奈良の十津川高生 隠岐の島の中沼了三生誕地訪問

中沼了三生家跡の記念公園を見学する十津川高校の生徒
 幕末から明治期に活躍した島根県隠岐の島町出身の儒学者、中沼了三(1816~96年)が創設した文武館を前身とする奈良県立十津川高校(奈良県十津川村)の2年生24人が11日、修学旅行で同町中村の中沼生家跡にある記念公園を訪れ、町民から歓迎を受けた。

 中沼は1864年、孝明天皇の勅命で、十津川郷士が文武の道を学ぶ文武館を創立。変遷を経て1948年、十津川高校となった。 同校は2005年から中沼の生誕地を訪ねる修学旅行を続けており、今年も教職員5人と共に2泊3日の日程で隠岐諸島を訪れた。
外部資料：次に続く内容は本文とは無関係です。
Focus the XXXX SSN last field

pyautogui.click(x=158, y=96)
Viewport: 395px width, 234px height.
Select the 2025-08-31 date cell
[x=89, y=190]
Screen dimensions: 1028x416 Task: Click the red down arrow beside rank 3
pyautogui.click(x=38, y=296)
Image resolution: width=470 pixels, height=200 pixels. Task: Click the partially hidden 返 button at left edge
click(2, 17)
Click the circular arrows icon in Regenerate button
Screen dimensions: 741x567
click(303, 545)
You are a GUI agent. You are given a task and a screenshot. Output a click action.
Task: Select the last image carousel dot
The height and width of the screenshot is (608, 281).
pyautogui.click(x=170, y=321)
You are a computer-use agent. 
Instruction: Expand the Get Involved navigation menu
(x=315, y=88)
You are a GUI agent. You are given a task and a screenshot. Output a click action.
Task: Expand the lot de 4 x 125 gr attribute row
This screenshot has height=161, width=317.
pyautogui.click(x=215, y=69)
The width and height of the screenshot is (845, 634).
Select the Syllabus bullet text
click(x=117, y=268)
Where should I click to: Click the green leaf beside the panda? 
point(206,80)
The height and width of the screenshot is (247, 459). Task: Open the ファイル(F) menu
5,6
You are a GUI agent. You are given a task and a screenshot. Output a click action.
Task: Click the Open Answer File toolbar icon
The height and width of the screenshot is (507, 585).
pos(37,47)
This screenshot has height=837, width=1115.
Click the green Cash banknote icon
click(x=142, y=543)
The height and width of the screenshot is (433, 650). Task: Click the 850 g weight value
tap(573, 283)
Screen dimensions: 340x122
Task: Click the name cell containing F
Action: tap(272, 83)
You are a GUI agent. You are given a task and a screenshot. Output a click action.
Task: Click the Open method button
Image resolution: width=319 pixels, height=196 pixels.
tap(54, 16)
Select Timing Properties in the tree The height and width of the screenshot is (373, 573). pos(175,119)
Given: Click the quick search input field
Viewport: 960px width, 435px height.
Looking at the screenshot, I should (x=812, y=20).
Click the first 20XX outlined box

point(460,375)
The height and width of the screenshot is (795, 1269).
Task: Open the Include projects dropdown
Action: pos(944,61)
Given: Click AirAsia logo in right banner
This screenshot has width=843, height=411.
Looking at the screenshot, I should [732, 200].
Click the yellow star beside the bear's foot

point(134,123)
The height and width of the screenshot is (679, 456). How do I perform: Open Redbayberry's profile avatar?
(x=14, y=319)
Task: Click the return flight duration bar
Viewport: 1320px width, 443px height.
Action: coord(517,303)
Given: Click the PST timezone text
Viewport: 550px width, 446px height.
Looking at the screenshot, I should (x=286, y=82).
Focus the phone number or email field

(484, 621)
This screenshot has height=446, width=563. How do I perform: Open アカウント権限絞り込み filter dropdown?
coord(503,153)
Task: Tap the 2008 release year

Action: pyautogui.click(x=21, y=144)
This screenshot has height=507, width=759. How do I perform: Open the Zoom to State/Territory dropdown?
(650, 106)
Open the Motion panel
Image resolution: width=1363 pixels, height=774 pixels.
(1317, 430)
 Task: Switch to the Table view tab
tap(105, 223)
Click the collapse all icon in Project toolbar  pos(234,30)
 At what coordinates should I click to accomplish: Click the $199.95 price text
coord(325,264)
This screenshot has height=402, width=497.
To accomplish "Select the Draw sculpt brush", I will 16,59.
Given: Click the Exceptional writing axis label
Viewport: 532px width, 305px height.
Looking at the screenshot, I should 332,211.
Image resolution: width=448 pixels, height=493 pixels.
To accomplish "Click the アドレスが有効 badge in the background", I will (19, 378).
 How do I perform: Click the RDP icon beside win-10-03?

 一行は記念公園で、地元の中沼了三先生顕彰会(田中和実会長)会員らの出迎えを受け、近くの海岸で住民と海鮮料理も味わった。中沼が思想的影響を与えたとされる、島民が松江藩の役人を追放して自治組織を立ち上げた隠岐騒動(1868年)に関する話も聞き、同校の小峠陽太さん(17)は「(隠岐騒動について)初めて知った。地元の人からいろいろなことを聞きたい」と話した。

 12日は、西ノ島町浦郷の摩天崖などを巡る。